TO DO
From the article on the BSE scare in schools, output the passage that begins with the words "Further education colleges" and stops after "might contain offal.", copied word for word.

SUPPLIED TEXT
···
Noreen Wetton, co-author of the national Health for Life primary school curriculum, said: “It’s very scary for children and very tough for teachers, because there’s just so much uncertainty about CJD.”

Her comments came as the BSE scare continued and local authorities decided to have beef taken off the menu in hundreds more schools - ignoring government assurances that children are not at greater risk than adults of contracting CJD (BSE’s human equivalent).

Mrs Wetton, a former headteacher who has spent more than a decade as a project leader in the health education unit at Southampton University, added: “You can tell children that if they’re sensible in the sun they shouldn’t get skin cancer, that if they don’t smoke they shouldn’t get lung cancer; but what can you say if they ask, as my six-year-old grand-daughters have asked me: ‘Am I going to get mad cow disease?’ “The risks just aren’t quantifiable to the same extent as with other illnesses. There are no hard and fast answers that teachers, or indeed parents, can give, which makes it uniquely difficult. ”

“I think the best approach is a pre-emptive one. Whether children are four or 14, teachers should ask what is worrying their pupils about BSE and then attempt to provide some answers, rather than giving out scientific information in a didactic way.”

Although Health Secretary Stephen Dorrell told the Commons on Monday that “there is clearly no reason for the Government to advise local education authorities to remove beef from school menus”, the list of councils banning beef has lengthened daily.

Major catering firms reported that beef was no longer being offered in the majority of the schools they serve, but some authorities, including Lancashire, Hampshire and Stockport, are allowing it to remain on offer in secondary schools, where they feel pupils are old enough to make up their own minds about the CJD risk.

Barbara Coupland, marketing director for CCG Services, said beef was no longer served in more than half of the 1,700 schools the firm supplies in England and Scotland. BET Catering, which provides meals for 3,000 schools in 11 authorities, said only three of its client councils had not banned beef. Both firms said they were buying in more lamb, turkey and other meats.

Further education colleges are reviewing the use of beef by catering students. Chris Crossley, head of catering at the London College of Further Education, in East Ham, said: “Our students have little faith in the safety of beef, and as a result of the latest publicity we have stopped preparing beef recipes.”

A spokeswoman for Eastleigh College, in Hampshire, said its 200 catering students would continue to cook with British beef steak until instructed otherwise by local environmental health officers, but were no longer using beef offal or products which might contain offal.

Most schools will probably be relieved to have the risk eliminated from their canteens. Chris Davis, chairman of the National Association for Primary Education and head of Queniborough primary, in Leicester, where a county council beef ban has been in place for several years, said: “From a personal point of view, I would be very unhappy to be in a school that continued to serve minced beef products.

“There are parents in this area who are beef farmers and they are in dire straits because of the current situation. But you just can’t take chances with children’s health.”

Nigel de Gruchy, general secretary of the National Association of Schoolmasters Union of Women Teachers, said: “Now that we know the initial scientific evidence was wrong and that there is a small risk involved in eating beef, taking it off school menus is the only sensible decision.”

But Peter Davies, head of Bower Park secondary, in Havering, East London, where brightly coloured seats and fast-food-style service make the canteen resemble a burger bar, said the national reaction “seems like panic”.

“Havering Council took beef off the menus last week, but if it were up to me we would have continued serving it until more scientific evidence emerges. We would always respect the decisions of individual pupils on what to eat, but I would much rather have waited a while, not least because we should not be teaching children that panic is a good way of reacting to a difficult situation. But mad cows are not high on the list of playground topics. Our pupils are still talking about Dunblane.”
···
Records contained in a dataset
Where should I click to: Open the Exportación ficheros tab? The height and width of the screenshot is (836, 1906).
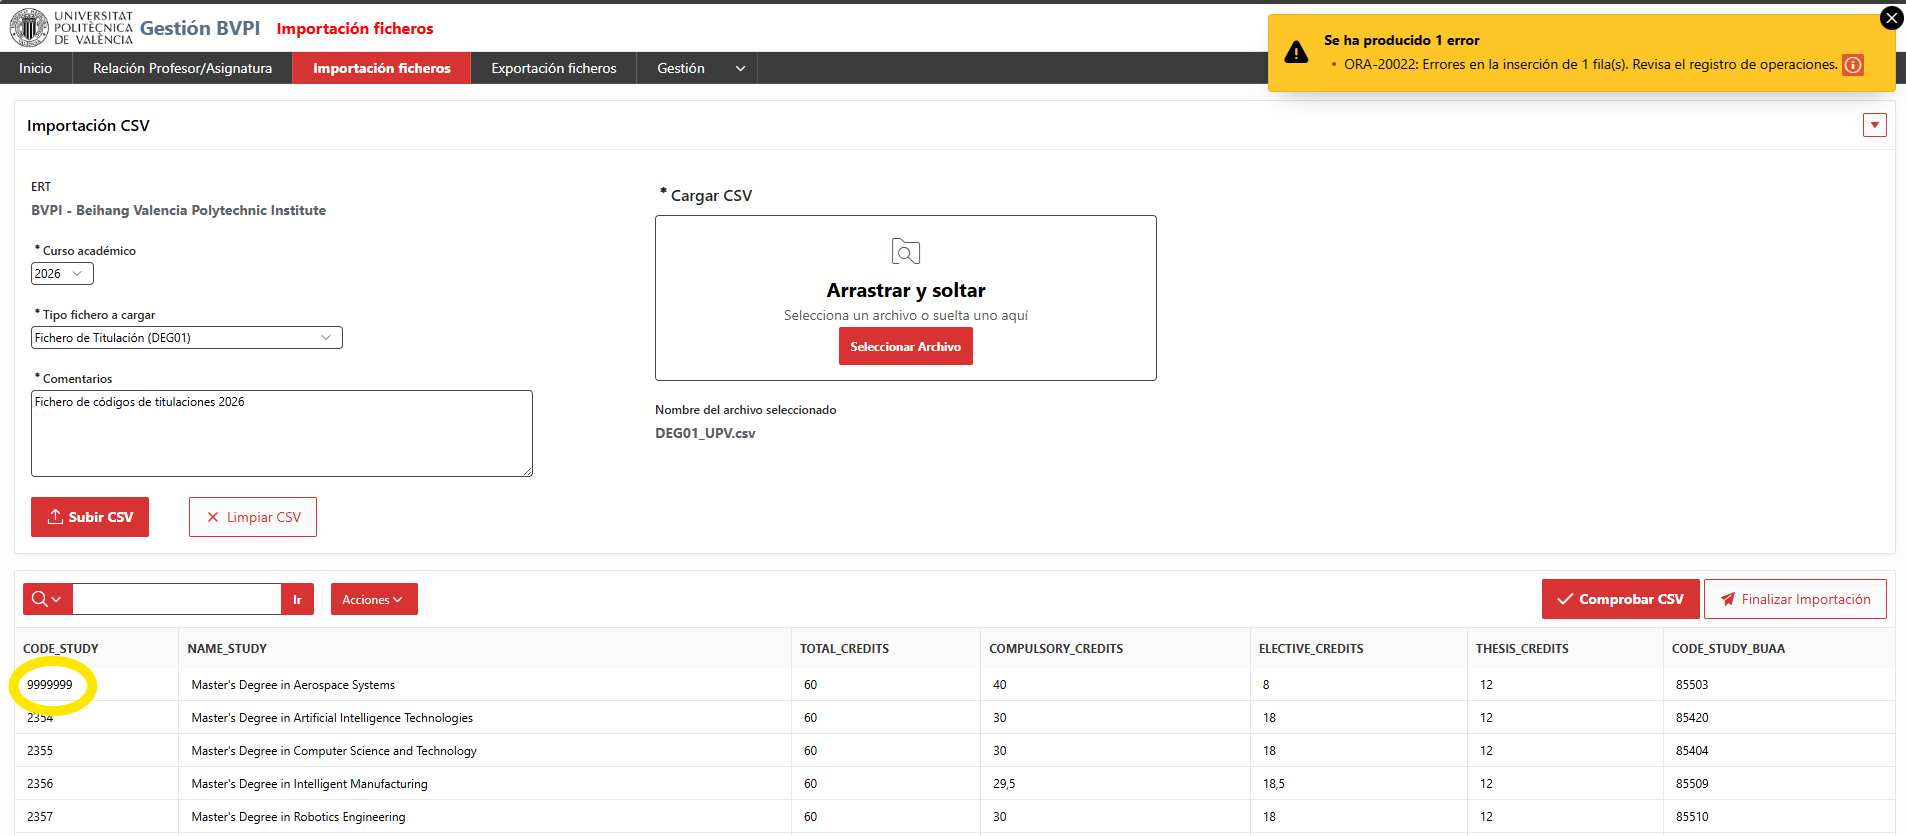(x=554, y=68)

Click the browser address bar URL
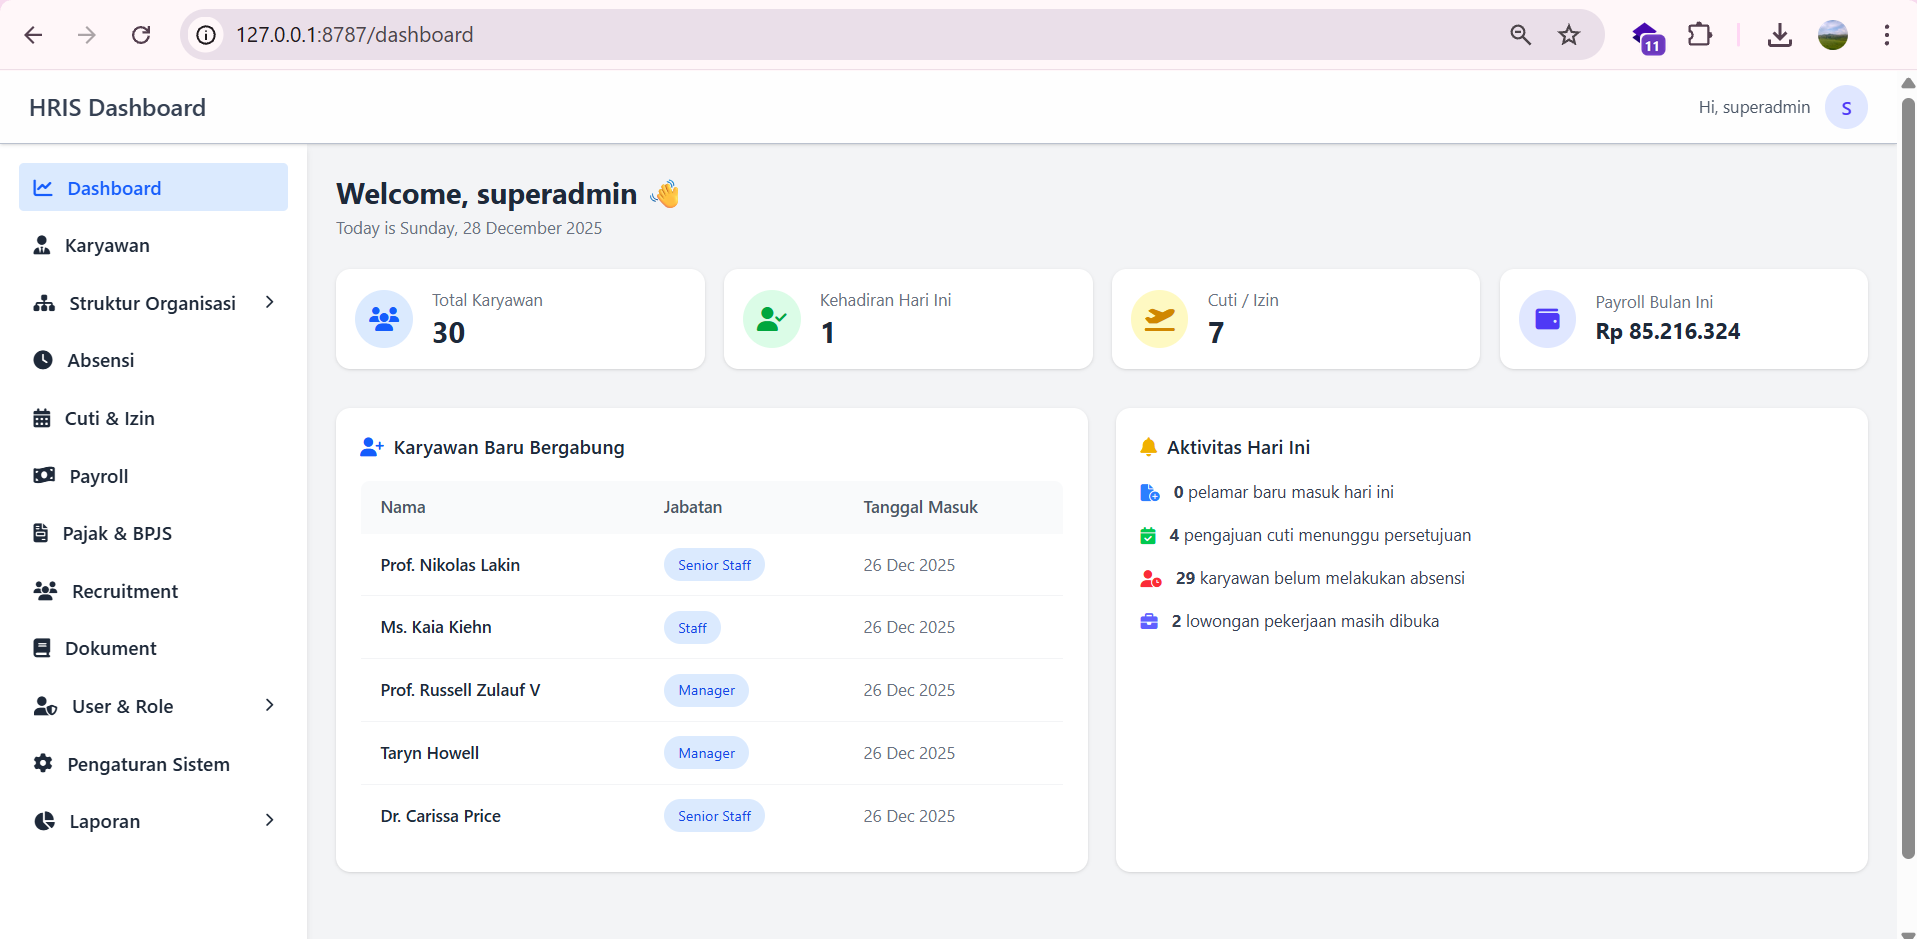(x=354, y=35)

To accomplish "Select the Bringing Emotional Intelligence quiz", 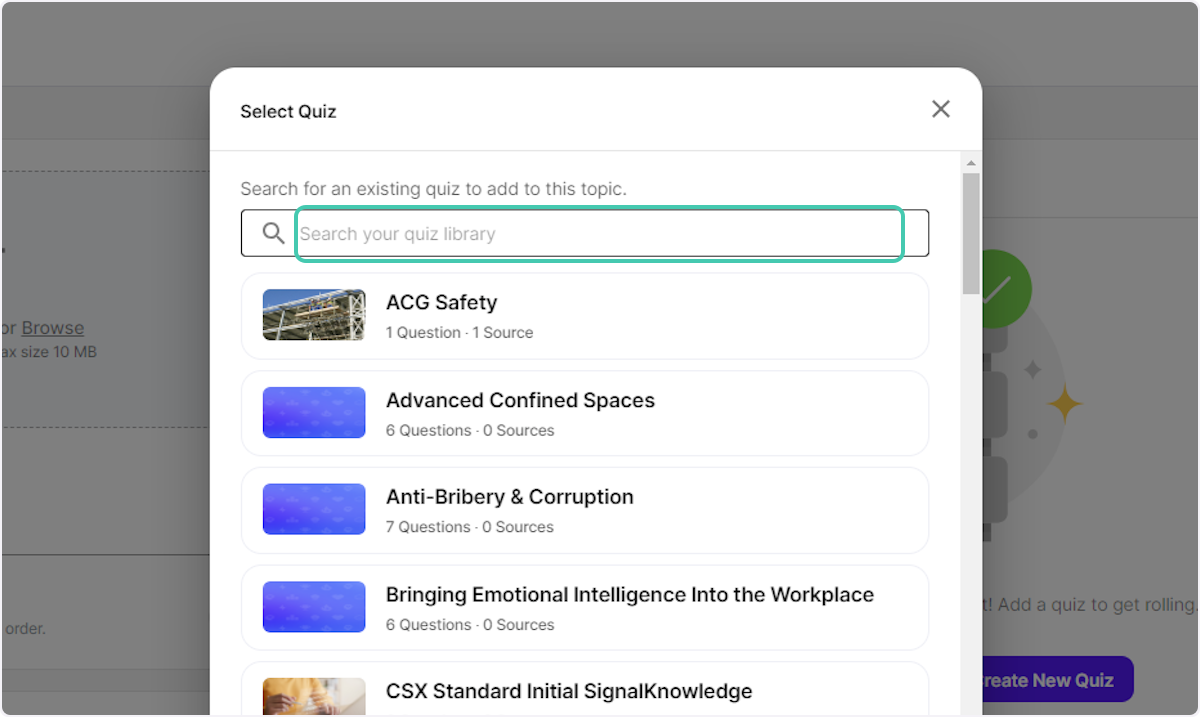I will pos(584,607).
···
OUTPUT FOR THIS TASK
Further education colleges are reviewing the use of beef by catering students. Chris Crossley, head of catering at the London College of Further Education, in East Ham, said: “Our students have little faith in the safety of beef, and as a result of the latest publicity we have stopped preparing beef recipes.”

A spokeswoman for Eastleigh College, in Hampshire, said its 200 catering students would continue to cook with British beef steak until instructed otherwise by local environmental health officers, but were no longer using beef offal or products which might contain offal.